WASHINGTON (NNPA) – Although crime is on the decline in the United States, the rate of arrest of Blacks continue to exceed that of Whites, according to a report by the Justice Policy Institute.

The Justice Policy Institute, a non-profit organization that advocates for reforms in the criminal justice system, examined the Federal Bureau of Investigation’s 2011 Uniform Crime Report and found that Blacks accounted for 28.4 percent of arrests in 2011 compared to 69.2 percent for Whites. In 2010, according to the FBI, 28 percent of those arrested were Black and 69.4 percent were White.

In other words, the arrest rate for Blacks was more than double that of Whites. At this point, researchers are unsure whether this trend will hold as crime continues to decline.
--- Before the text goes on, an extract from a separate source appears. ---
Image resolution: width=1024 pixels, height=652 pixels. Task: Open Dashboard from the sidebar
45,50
Violent offenses fell 3.8 percent and property crime decreased 0.5 percent in 2011 compared to 2010. Drug arrests plummeted 6.57 percent, but still account for 1.5 million arrests.

Spike Bradford, a researcher for the Justice Policy Institute, said that, it’s hard to know what accounted for the drop in drug-related arrests.
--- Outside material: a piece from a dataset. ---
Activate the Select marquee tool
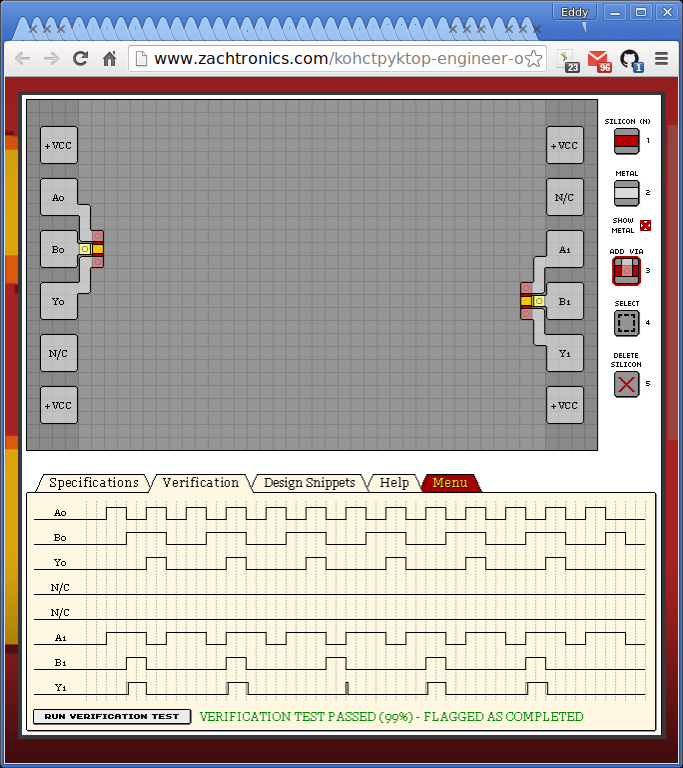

“Hopefully, it reflects a growth in understanding of drug abuse as a problem better addressed through the public health systems,” he said. “It may also reflect shrinking federal funding for police, so law enforcement departments are focusing more on protecting public safety and less on meeting arrest quotas to get drug task force funding.”

JPI reported that federal, state and local government spending on law enforcement topped $100 billion in 2010, despite violent crime and property crime each falling more than 40 percent since 1991.

Criminal justice advocates say that ending the war on drugs is critical to decreasing the number of arrests in the Black community.

“The main thing we need to deal with is stopping the bleeding,” said Major Neill Franklin, a 34-year veteran in law enforcement and executive director of LEAP (Law Enforcement Against Prohibition). “We have to focus on first contact.”

If first contact is reduced, can prevent continuing arrests, Franklin said.

“As a cop in Baltimore, as a cop in any city, I can walk up to you and in three words have probable cause: ‘I smell marijuana,’” said Franklin. “They use it all the time, all day long.”

Franklin said young people should know their rights and learn how to exercise those rights.

During the State of the Black World Conference in Washington, D.C. last week, civil rights leaders and criminal justice advocates discussed strategies to get the churches, law enforcement officials and civil rights organizations involved in fighting mass incarceration and reducing arrests in the Black community.

Community policing, increased civic engagement to affect local public policy, and educating young people on their civil rights arrests were listed as possible solutions.

“It’s an old issue of community control of the police. Many of us have been struggling with this for decades,” said Khalid Raheem, president of the National Council for Urban Peace and Justice. “We need to fight to change public policy around what is appropriate police conduct and how they do the work that we pay them to do.”